簡単に真っ白にはなれない、『レボリューショナリー・ロード/燃え尽きるまで』 | 平平凡凡映画評

平平凡凡映画評

映画を観ての感想です。

【タイトル】『レボリューショナリー・ロード/燃え尽きるまで

【評価】☆☆☆(☆5つが最高)

【監督】サム・メンデス

【主演】レオナルド・ディカプリオ、ケイト・ウィンスレット

【製作年】2008年


【あらすじ】

 1950年代のアメリカ、郊外の住宅で暮らすフランクとエイプリルは子供にも恵まれ理想的な夫婦と思われていた。しかしフランクは退屈な会社勤めにウンザリし、そして妻のエイプリルも自分が無意味な人生を歩んでいるのではないかという不安を感じていた。二人は、ちょっとした感情の行き違いで怒りを爆発させてしまう危うさの中にあった。そんなある日、エイプリルはフランクに大胆な提案を持ちかける。


【感想】

 この映画を天気に例えると、どんよりとした曇り空に時々激しい雷鳴が響き渡るといった感じ。幸せを象徴するような郊外の家に、美男美女のカップル、そして可愛らしい子供たちが揃うが、物語が晴れ晴れとする瞬間はほとんどなかった。
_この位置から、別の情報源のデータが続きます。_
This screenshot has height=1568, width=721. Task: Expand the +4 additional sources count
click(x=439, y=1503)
甘いラブストーリーを期待していくと、思わぬ肘鉄を食らうかもしれないので注意が必要。


 主演の二人は、レオナルド・ディカプリオにケイト・ウィンスレットという「タイタニック」のコンビ。あれから十数年が経ち、すっかり大人の貫禄を身に付けた二人が見せるドラマは、辛く希望の乏しいものだった。「タイタニック」が持っていたような甘さは微塵も感じられない。救いのない現実を一本道で走っていく。
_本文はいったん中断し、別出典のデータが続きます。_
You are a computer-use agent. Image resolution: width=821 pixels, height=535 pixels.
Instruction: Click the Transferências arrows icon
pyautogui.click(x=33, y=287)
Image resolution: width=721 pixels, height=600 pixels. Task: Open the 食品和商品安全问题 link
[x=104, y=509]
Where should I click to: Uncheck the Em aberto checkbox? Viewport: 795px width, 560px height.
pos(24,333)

 主人公は、それぞれに強い渇きを感じている夫婦。お互いの傷を舐めあっている時は上手くいが、一度冷めれば、お互いが交わることのない線の上を歩いていることに気付いてしまう。そして、相手が不誠実で傲慢に見えてくるから始末が悪い。二人で暮らしていても、一人で居るとき以上に一人ぼっちになってしまう。結婚の恐怖の一面を見ているようでもあった。
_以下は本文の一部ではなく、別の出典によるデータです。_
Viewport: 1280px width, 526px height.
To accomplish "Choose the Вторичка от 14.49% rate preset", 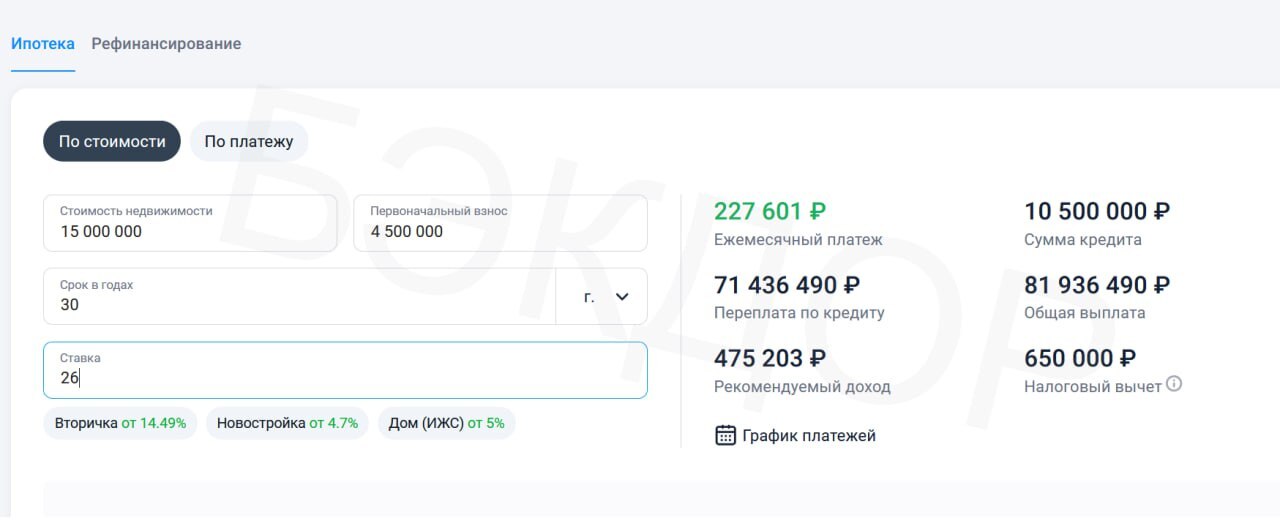I will pos(121,423).
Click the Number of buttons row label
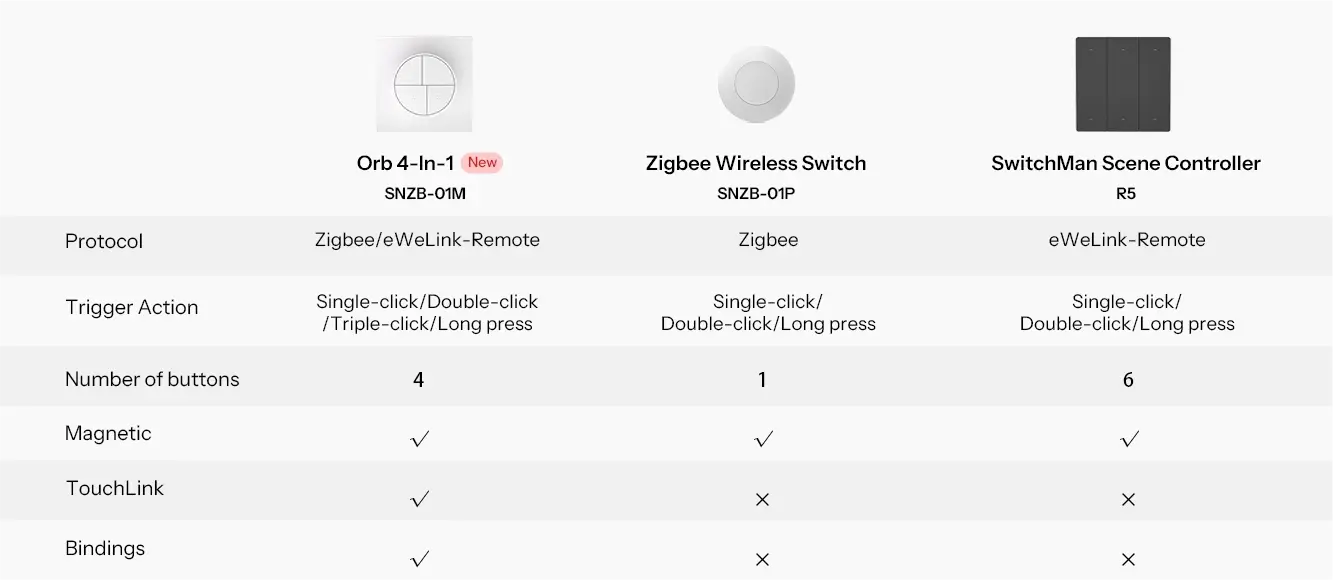This screenshot has width=1333, height=580. click(x=152, y=379)
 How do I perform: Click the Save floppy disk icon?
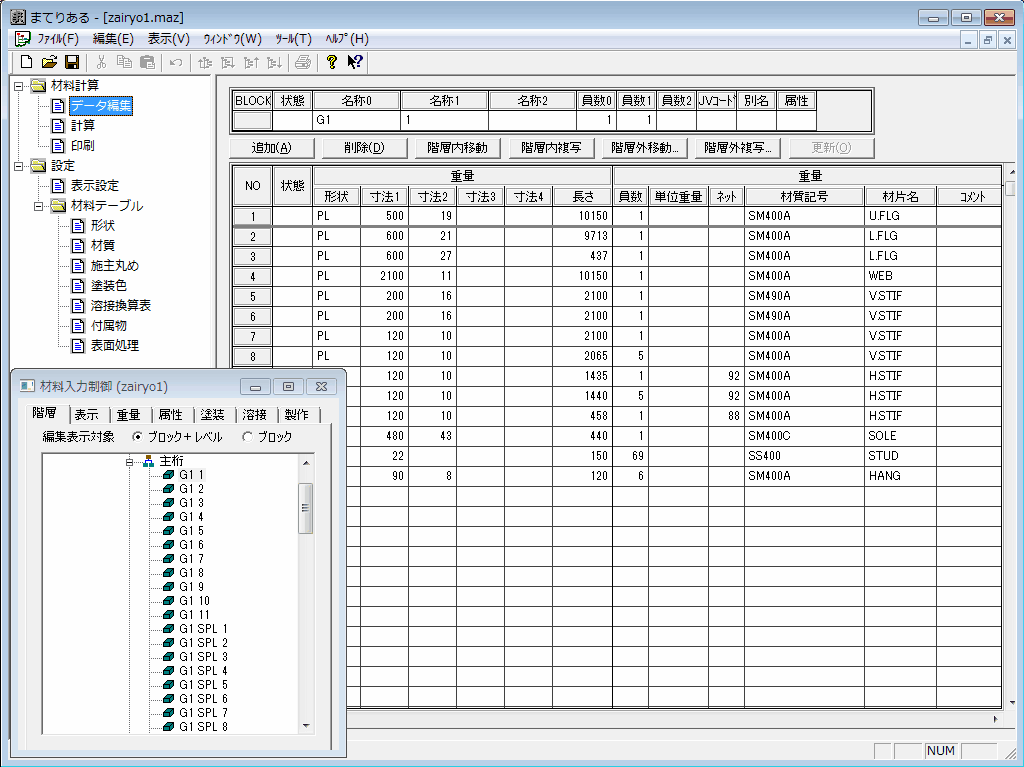71,62
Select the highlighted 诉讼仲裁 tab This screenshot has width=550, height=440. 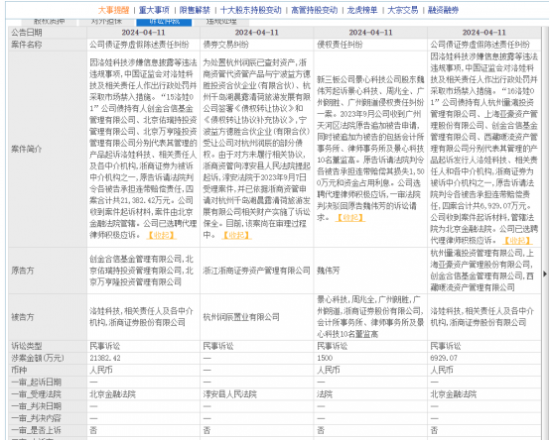164,22
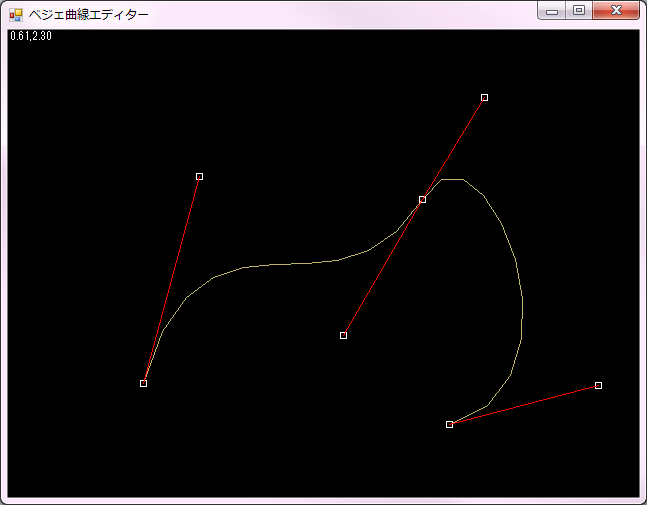647x505 pixels.
Task: Select the rightmost control handle square
Action: click(598, 385)
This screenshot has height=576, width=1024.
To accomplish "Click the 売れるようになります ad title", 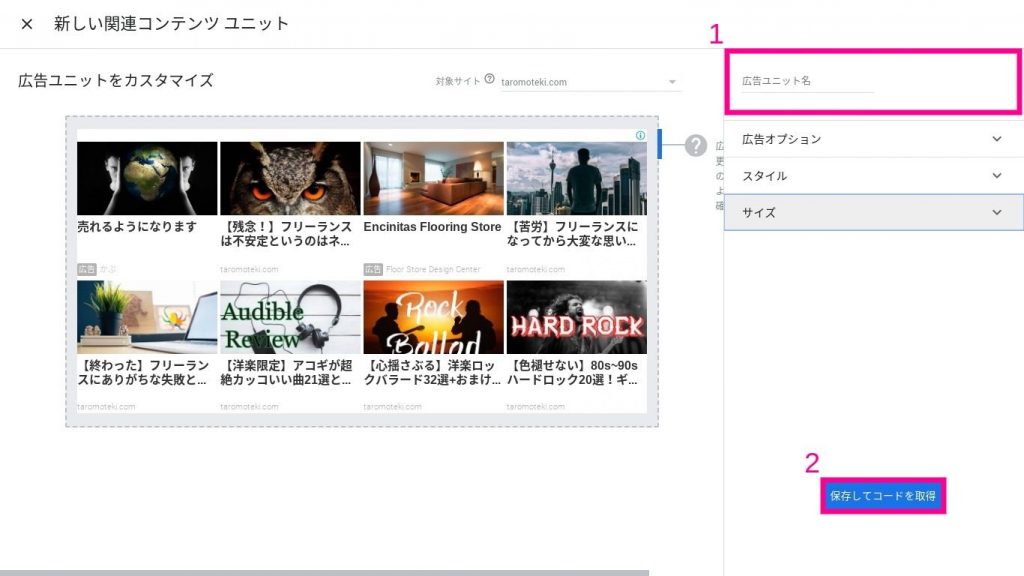I will [x=137, y=227].
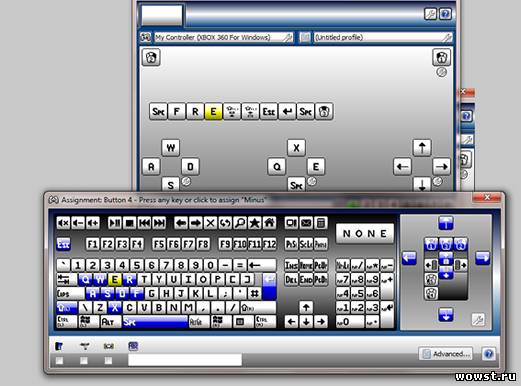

 監督は、「アメリカン・ビューティー」でアカデミー賞を獲得したサム・メンデス。「アメリカン・ビューティー」には笑いにまぶした皮肉がタップリとあったが、今回の映画には冷笑的な響きすらなかった。直接的に、理想の生活像を叩き壊してしまう。万人が満ち足りる理想郷はなく、欲望を燃料にする生き方も曲がり角にきているということなのかもしれない。しかし煩悩のない生き方は、筋っぽくて不味そうにも思えてしまう。